*Material for this exercise:*

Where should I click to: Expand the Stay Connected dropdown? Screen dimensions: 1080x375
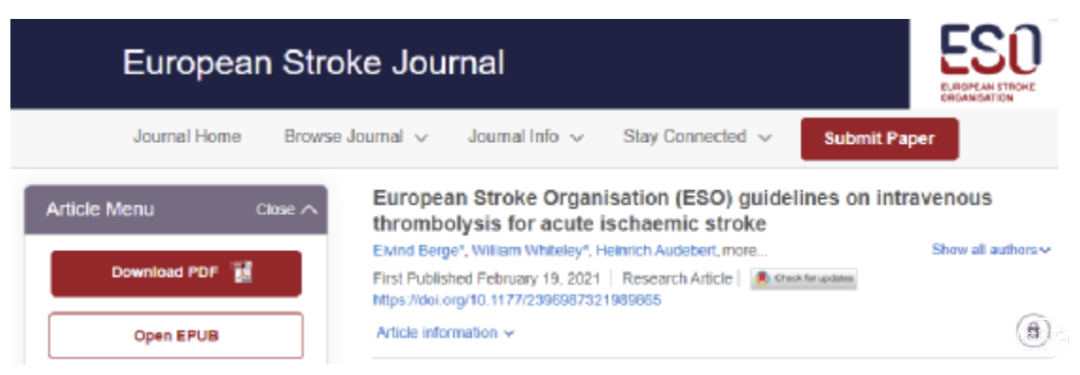[697, 137]
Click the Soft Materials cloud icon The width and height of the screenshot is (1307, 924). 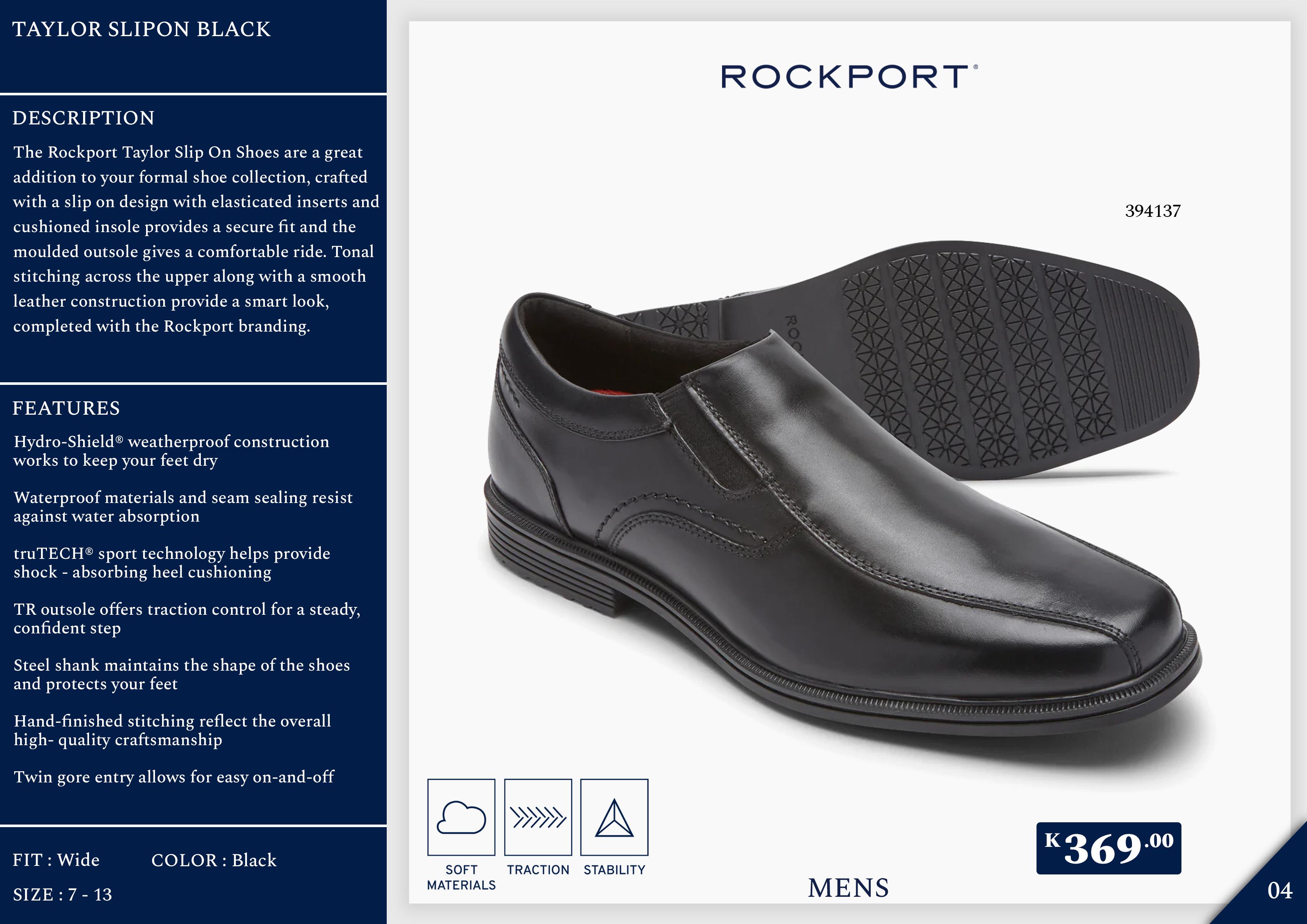[461, 817]
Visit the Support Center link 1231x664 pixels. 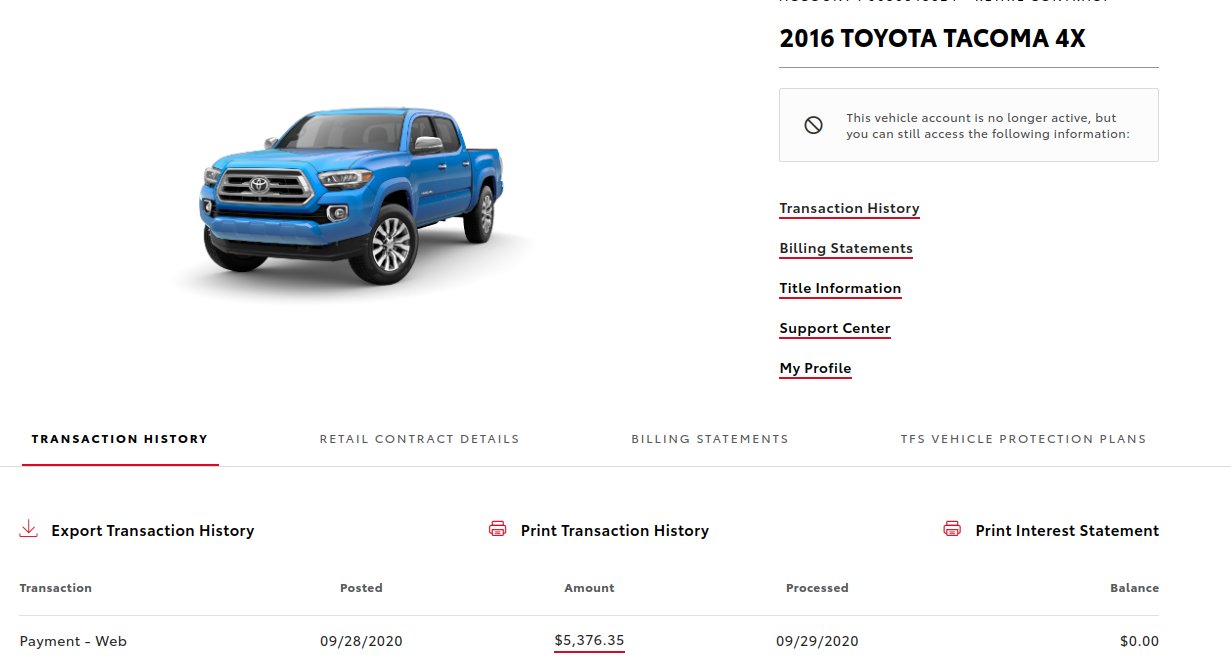[x=835, y=328]
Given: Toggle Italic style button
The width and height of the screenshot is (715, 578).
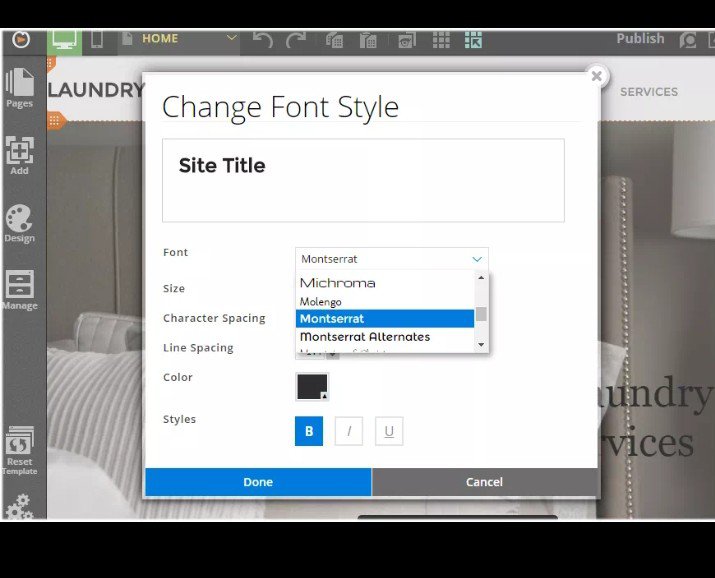Looking at the screenshot, I should 349,431.
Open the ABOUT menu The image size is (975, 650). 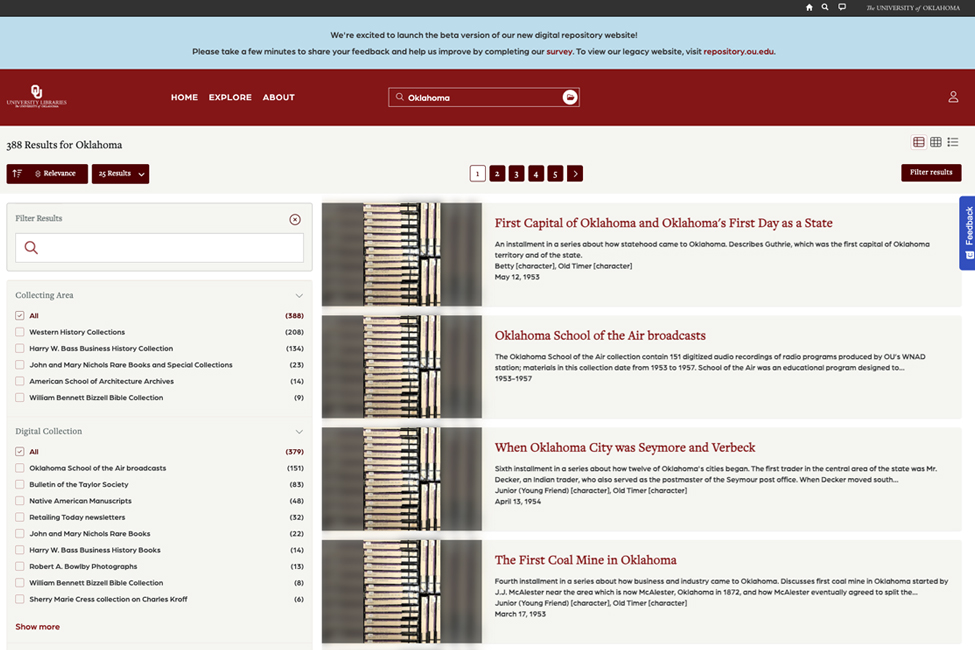[278, 97]
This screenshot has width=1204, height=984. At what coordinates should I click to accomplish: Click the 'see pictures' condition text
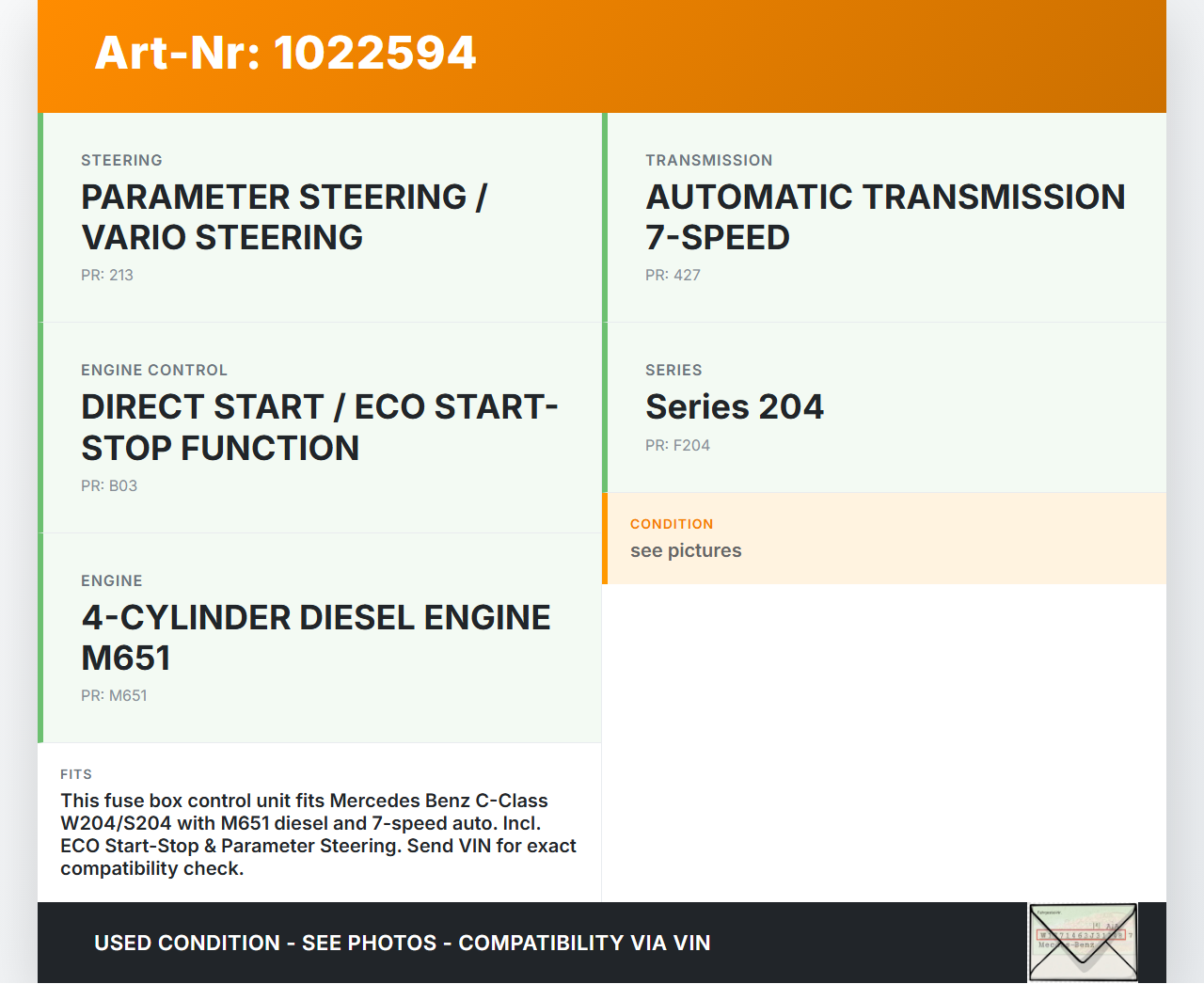[686, 551]
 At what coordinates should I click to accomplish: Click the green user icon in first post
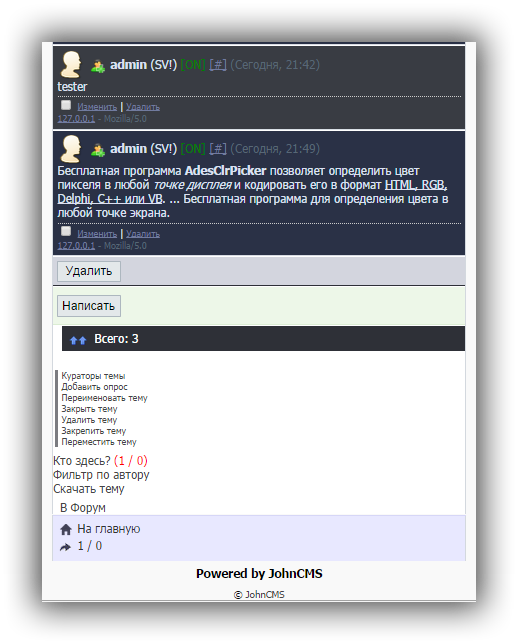point(98,66)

*Exercise aim:*
Begin the copy at the line containing "in first post" and end it at the last line of the records; transcribe exactly and exclude pictures.

*Answer:*
 At what coordinates should I click to accomplish: Click the green user icon in first post
point(98,66)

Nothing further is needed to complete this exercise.